Выбрать главу

— Хочешь почитать мои работы? — гордо спросила она.

— Конечно, и Мэдди покажу. Она блестящая журналистка, настоящий профессионал, и сможет дать тебе хороший совет.

— Спасибо, — без особого энтузиазма ответила Энни. Ей хотелось услышать мнение Вана, а советы молодого американского дарования ее вовсе не интересовали.

Она ожидала, что Ван и Мэдди будут обмениваться страстными взглядами и целоваться при любом удобном случае, однако, к ее удивлению, парочка вела себя вполне прилично. Но это не мешало Энни сгорать от ревности. По ночам она прислушивалась, стараясь уловить тяжелые шаги Вана. Шагов не слышалось, но Энни представляла, как Ван бесшумно прокрадывается в каюту Мэдди, как ложится к ней на койку... и зарывалась пылающим лицом в подушку, не в силах додумать эту сцену до конца.

С предыдущими девушками Вана Энни как-то смирилась. В конце концов, не может же молодой парень жить монахом! Но Мэдди — совсем другое дело. Она из того же круга, что и Ван, они знакомы много лет, у них столько общего... Мало того, Мэдди красива, умна, талантлива, приятна в общении. Словом, совершенство во всех отношениях.

Но любит ли она Вана так, как любит его Энни?

Средиземное море порой бывает коварно. На полпути к Менорке на «Мечту морей» непонятно откуда налетел шторм.

Барт и Энни привыкли к таким капризам погоды, да и Ван в предыдущие свои плавания проявил себя мужественным и умелым моряком. А вот Мэдди не повезло. При первых же признаках приближения шторма Барт дал ей таблетки от морской болезни. Но таблетки не помогли. Когда сгустились тучи и началась сильная качка, Мэдди слегла. Бедняжку беспрерывно тошнило, и в довершение всего она была уверена, что яхта вот-вот пойдет ко дну.

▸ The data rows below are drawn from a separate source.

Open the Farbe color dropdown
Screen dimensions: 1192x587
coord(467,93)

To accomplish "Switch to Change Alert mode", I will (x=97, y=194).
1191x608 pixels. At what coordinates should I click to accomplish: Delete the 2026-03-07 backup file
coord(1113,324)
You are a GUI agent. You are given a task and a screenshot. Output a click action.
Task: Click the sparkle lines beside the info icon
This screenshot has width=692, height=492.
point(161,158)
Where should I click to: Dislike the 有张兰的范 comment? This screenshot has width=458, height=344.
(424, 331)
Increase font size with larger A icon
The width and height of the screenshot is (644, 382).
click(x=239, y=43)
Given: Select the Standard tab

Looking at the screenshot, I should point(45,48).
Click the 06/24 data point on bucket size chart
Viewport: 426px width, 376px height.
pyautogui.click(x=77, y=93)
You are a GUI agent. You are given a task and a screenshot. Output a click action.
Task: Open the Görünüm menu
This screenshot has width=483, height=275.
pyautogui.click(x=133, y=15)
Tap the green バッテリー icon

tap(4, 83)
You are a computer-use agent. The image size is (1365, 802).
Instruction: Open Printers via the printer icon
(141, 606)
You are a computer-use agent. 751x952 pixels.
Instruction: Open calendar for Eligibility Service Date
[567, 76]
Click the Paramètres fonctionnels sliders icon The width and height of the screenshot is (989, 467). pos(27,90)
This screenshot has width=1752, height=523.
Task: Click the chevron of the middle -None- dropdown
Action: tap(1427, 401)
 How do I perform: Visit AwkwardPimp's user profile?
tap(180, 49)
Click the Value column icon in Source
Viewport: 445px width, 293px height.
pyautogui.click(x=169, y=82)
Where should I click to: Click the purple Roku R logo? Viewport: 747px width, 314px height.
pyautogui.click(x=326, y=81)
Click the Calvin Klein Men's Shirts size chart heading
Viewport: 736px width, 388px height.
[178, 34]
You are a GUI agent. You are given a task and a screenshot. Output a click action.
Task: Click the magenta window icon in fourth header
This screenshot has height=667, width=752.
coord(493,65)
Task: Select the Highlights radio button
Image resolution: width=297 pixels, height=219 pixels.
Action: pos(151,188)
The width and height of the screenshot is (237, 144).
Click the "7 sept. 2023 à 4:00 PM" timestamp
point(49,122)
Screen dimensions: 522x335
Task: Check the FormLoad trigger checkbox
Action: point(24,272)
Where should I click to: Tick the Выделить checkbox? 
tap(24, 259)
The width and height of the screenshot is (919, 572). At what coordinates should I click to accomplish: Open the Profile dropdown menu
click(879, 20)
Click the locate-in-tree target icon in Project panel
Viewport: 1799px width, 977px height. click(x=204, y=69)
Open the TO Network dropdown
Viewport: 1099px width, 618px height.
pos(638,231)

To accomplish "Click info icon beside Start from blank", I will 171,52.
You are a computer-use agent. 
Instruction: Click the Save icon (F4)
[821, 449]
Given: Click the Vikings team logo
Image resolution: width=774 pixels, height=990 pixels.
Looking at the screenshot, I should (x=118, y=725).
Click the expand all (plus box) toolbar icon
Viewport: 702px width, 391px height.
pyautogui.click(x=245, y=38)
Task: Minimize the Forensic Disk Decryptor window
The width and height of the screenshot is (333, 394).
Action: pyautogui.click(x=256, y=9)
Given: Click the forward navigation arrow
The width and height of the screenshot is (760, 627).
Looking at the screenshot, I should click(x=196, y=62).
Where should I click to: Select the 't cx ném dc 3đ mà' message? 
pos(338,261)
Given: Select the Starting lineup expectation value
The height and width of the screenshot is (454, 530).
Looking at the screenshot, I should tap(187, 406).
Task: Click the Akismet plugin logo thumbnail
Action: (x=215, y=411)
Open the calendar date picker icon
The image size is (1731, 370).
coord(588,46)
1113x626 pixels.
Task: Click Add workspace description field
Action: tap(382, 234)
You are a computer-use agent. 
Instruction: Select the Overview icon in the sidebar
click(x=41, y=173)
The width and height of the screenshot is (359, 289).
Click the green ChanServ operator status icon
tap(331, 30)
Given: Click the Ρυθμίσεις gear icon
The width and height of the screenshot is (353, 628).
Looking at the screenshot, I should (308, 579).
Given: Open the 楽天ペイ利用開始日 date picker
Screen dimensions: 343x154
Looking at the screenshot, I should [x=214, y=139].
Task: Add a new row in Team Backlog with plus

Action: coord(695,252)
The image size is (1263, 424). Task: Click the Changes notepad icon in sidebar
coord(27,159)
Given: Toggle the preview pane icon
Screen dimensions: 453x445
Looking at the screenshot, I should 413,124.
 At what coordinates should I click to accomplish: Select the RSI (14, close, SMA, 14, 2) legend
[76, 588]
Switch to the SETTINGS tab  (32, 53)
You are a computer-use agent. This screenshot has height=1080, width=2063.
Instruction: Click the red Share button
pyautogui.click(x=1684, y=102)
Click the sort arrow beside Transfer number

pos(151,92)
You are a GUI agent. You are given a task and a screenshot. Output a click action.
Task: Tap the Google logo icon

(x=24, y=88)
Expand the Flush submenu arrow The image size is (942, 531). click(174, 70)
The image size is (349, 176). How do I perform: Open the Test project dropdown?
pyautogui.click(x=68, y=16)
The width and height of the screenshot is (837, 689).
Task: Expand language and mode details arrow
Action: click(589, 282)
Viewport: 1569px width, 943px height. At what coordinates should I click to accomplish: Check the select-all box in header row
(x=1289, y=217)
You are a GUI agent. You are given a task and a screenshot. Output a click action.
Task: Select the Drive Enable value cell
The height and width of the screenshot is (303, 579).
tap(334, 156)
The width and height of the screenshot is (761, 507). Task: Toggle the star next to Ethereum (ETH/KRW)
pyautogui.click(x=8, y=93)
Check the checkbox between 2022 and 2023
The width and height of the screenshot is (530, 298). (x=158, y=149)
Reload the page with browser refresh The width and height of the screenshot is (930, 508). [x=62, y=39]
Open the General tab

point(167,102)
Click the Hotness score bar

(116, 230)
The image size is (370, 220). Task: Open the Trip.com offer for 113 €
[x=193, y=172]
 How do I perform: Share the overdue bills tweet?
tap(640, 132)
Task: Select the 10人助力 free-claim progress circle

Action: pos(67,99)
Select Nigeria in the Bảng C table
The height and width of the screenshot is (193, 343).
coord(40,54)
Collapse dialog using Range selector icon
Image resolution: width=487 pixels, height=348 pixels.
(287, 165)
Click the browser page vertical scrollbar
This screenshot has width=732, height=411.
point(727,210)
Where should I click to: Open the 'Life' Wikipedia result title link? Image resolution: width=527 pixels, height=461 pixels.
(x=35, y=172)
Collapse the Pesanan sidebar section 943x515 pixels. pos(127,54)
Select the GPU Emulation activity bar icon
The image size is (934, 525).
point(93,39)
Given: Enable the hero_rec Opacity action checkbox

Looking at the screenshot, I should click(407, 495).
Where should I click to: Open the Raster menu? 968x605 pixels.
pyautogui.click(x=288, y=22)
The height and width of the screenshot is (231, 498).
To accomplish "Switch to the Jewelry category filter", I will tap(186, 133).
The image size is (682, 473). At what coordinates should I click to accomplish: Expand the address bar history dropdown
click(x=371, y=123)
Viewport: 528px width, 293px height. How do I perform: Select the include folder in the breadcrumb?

Слишком жестоко было бы бросить ее в одиночестве. Энни спустилась в каюту и несколько часов просидела рядом, держа Мэдди за руку и уверяя, что яхте ничто не угрожает, что ей случалось видеть бури и посильнее и что с таким опытным капитаном, как Барт, и с таким отважным и умелым матросом, как Ван, беспокоиться вообще не о чем.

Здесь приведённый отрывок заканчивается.